What didn’t fit in was Isobel telling all this with such frankness. It wasn’t a bit like her.
She was looking at Carney searchingly now. “Maybe it’s you he’s worried about.”
“Fiddlesticks!” said Carney.
“Sam and I talked about you when we were driving in last night.”
“Did you? What did you say?”
But Isobel slipped down in the bed and stretched luxuriously. “Don’t ask me any more questions. I’m tired, and I want to go to sleep.”
“Isobel Porteous!” cried Carney. “If I ever knew anyone who liked to make a mystery of things, it’s you!”
Isobel yawned and stretched in the moonlight.
“Bon nuit,” she murmured. “Tomorrow night and the next night on a sleeper!”
“I’ll be back in St. Paul,” said Bonnie.
“And Joe and I will be back in Minneapolis. He’s coming to Sunday night lunch. Isob
el, your news is wonderful! It puts just the finishing touch to the house party. Don’t you think so, Carney?”

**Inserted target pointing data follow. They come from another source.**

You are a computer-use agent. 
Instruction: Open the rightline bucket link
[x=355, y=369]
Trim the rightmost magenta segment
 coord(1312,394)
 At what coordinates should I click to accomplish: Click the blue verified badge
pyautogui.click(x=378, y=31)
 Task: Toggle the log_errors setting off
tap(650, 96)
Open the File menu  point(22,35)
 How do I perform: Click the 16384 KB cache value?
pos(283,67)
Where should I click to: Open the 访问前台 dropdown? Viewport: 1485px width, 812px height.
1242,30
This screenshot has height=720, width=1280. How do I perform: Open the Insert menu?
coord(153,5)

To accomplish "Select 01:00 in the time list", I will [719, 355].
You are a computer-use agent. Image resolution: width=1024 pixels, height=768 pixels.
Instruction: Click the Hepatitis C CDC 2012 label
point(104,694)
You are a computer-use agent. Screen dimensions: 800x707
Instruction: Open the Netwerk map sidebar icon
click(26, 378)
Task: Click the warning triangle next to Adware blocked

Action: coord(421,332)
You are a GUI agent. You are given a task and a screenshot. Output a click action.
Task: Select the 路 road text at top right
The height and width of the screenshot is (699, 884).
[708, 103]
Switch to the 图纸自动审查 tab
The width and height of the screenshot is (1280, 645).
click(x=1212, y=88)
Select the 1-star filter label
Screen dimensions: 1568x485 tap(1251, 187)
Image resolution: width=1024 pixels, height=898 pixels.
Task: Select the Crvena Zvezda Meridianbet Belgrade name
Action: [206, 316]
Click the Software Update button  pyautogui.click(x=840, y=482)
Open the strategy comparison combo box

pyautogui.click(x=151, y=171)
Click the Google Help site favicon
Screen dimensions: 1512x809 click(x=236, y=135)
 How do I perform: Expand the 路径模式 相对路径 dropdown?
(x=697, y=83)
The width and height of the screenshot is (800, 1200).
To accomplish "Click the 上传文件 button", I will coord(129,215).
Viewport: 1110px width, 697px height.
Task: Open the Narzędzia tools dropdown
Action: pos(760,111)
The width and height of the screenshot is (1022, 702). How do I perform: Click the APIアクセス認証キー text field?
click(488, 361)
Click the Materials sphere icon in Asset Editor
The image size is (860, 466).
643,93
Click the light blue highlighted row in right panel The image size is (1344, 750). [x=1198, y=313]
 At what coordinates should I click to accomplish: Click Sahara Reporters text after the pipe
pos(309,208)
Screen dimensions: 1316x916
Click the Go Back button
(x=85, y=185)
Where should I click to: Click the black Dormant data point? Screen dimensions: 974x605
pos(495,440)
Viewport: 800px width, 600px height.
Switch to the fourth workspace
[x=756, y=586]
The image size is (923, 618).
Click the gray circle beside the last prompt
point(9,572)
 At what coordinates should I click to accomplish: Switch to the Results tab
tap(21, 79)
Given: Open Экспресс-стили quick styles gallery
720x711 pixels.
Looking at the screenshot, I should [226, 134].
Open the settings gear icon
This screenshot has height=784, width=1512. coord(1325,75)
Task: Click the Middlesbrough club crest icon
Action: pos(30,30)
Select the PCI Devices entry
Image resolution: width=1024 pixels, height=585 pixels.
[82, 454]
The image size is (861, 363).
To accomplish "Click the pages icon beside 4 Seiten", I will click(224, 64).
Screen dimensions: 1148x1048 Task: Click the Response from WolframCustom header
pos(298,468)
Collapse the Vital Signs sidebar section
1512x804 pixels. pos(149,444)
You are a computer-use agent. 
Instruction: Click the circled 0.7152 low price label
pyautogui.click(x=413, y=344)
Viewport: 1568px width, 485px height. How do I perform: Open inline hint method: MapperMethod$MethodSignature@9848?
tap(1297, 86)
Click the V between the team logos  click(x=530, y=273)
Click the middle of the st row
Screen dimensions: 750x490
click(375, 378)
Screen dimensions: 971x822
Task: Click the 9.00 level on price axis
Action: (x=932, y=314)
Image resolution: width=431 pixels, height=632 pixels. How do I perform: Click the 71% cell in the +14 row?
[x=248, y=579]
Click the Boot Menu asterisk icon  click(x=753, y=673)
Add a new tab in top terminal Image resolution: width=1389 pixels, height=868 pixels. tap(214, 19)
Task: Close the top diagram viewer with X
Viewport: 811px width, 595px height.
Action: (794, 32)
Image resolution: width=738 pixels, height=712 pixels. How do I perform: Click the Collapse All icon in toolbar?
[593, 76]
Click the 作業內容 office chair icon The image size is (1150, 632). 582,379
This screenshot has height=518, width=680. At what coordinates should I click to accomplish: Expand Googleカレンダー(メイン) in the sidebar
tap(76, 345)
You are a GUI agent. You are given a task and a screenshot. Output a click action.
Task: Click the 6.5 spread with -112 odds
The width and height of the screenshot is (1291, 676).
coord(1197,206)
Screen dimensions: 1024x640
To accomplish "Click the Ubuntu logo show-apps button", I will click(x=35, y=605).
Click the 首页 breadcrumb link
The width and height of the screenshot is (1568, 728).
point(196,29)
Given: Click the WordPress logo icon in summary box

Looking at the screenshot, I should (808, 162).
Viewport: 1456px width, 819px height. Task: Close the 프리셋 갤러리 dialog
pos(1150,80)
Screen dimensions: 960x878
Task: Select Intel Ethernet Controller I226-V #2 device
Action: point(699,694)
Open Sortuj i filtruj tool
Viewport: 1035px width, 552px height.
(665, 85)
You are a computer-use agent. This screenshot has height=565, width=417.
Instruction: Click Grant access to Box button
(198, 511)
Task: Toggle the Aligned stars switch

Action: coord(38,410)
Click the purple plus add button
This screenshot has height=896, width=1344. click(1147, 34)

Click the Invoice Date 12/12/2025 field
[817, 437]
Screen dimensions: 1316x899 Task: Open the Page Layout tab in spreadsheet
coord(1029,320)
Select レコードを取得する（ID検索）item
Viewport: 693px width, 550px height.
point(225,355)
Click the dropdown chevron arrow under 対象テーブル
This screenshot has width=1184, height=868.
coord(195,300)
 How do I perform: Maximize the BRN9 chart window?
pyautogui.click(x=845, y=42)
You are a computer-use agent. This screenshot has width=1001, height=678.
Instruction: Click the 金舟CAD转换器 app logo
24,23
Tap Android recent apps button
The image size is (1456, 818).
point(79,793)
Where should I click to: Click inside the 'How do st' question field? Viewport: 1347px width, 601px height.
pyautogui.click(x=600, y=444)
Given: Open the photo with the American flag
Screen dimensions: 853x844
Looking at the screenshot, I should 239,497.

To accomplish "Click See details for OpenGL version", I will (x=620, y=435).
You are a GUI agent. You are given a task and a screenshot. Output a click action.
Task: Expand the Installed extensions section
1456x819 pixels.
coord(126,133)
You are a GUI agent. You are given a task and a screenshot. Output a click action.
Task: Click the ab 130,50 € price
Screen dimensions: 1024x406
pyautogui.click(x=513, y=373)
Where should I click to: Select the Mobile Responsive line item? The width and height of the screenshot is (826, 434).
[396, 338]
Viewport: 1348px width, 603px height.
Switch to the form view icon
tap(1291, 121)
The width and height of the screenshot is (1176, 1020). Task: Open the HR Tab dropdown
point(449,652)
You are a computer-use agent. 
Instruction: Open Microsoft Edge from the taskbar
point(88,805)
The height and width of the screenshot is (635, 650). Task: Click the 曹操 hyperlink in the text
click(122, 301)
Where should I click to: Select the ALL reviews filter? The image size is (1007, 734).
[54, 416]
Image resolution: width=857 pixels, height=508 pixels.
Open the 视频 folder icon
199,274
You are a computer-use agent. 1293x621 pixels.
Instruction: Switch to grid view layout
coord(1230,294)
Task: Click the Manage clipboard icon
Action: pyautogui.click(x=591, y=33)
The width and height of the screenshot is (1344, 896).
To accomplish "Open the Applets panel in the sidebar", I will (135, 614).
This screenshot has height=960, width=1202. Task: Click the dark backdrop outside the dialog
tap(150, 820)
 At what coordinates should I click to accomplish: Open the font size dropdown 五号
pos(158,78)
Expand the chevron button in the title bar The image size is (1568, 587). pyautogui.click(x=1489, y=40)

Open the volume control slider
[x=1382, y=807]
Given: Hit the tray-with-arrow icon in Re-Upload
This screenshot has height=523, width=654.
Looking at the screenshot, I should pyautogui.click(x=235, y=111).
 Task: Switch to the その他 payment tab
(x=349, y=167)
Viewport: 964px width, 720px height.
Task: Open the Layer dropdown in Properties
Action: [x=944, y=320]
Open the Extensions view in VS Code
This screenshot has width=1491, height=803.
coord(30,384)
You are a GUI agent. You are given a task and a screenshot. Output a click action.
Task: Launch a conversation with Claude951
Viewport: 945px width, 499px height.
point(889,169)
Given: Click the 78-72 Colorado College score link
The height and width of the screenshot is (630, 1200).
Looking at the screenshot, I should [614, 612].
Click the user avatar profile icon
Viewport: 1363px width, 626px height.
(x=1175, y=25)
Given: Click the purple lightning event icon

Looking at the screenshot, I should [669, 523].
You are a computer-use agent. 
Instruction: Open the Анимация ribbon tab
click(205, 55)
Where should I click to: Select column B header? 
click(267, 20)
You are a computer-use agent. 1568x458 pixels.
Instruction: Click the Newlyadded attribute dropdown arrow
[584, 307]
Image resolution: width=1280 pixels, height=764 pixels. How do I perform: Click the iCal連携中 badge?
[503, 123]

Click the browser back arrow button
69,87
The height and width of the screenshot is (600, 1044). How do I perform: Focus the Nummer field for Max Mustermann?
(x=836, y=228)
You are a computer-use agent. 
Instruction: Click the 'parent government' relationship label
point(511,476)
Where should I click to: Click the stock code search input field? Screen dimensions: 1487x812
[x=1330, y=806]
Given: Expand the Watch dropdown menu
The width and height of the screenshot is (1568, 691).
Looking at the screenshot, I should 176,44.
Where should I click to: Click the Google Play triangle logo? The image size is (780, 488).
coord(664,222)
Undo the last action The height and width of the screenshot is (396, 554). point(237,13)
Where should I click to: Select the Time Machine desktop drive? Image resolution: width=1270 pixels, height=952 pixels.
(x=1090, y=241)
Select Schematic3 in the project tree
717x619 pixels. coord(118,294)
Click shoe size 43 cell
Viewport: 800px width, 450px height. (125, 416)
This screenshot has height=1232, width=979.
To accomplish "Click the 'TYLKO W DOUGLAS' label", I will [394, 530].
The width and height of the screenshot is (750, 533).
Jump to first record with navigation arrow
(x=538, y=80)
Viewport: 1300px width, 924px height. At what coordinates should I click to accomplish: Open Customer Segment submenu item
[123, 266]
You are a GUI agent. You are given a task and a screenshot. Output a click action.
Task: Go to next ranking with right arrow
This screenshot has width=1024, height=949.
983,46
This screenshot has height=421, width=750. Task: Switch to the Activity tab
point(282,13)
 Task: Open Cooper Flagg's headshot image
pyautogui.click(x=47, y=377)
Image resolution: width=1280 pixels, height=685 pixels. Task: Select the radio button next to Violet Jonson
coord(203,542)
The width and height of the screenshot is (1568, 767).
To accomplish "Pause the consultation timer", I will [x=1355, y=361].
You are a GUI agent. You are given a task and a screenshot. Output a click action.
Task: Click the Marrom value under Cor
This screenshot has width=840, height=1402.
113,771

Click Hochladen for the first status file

“Yes,” answered Carney. She was too mixed up to say more.
Once again she lay awake, faced by a problem. She had done that more this summer than ever before in her life. She was still offended at Sam, but her heart was singing because of what Isobel had said. Isobel seemed to think he was crazy about her, Carney.
Carney couldn’t help admitting that she liked him. “Or I might, if he didn’t go around kissing everyone!”
But how was she to let him know she liked him…and still save her pride? She didn’t want him thinking she was used to being kissed by every Tom, Dick, and Harry.
Bonnie, the usually perfect confidante, could be of no help. She had had no experience. She had hardly seen a boy from the time she left Deep Valley until she returned to it.
Isobel had had experience, but Carney wouldn’t ask her for the world. She liked her again, she discovered. All her affection had come pouring back in the strangest, most mystifying way. But she couldn’t ask advice from her. Isobel wasn’t…kind enough.
That left Betsy. And Betsy wasn’t ideal. She was too romantic—she dramatized everything—while Carney was matter-of-fact. But she was sympathetic and kind; and she understood boys.
Carney resolved to talk with Betsy. And in keeping with her habit of leaving nothing unsettled longer than necessary, she crept to the adjoining bed.
“Betsy! Wake up!”
“What?”
“Wake up! Come on in my room. I want to talk with you.”
In her bedroom Carney lit the gas. Betsy came in, rubbing her eyes. She had put her arms through the sleeves of her silk kimono, bright red with large green dragons on it. She curled up on the high-backed bed while Carney shut the door and sat down in the bird’s-eye maple rocker.
“What’s the matter?” Betsy asked drowsily.
Carney said without preface, “Sam Hutchinson kissed me.”
“He did?” Betsy was wide awake in an instant. “How did he happen to do that?”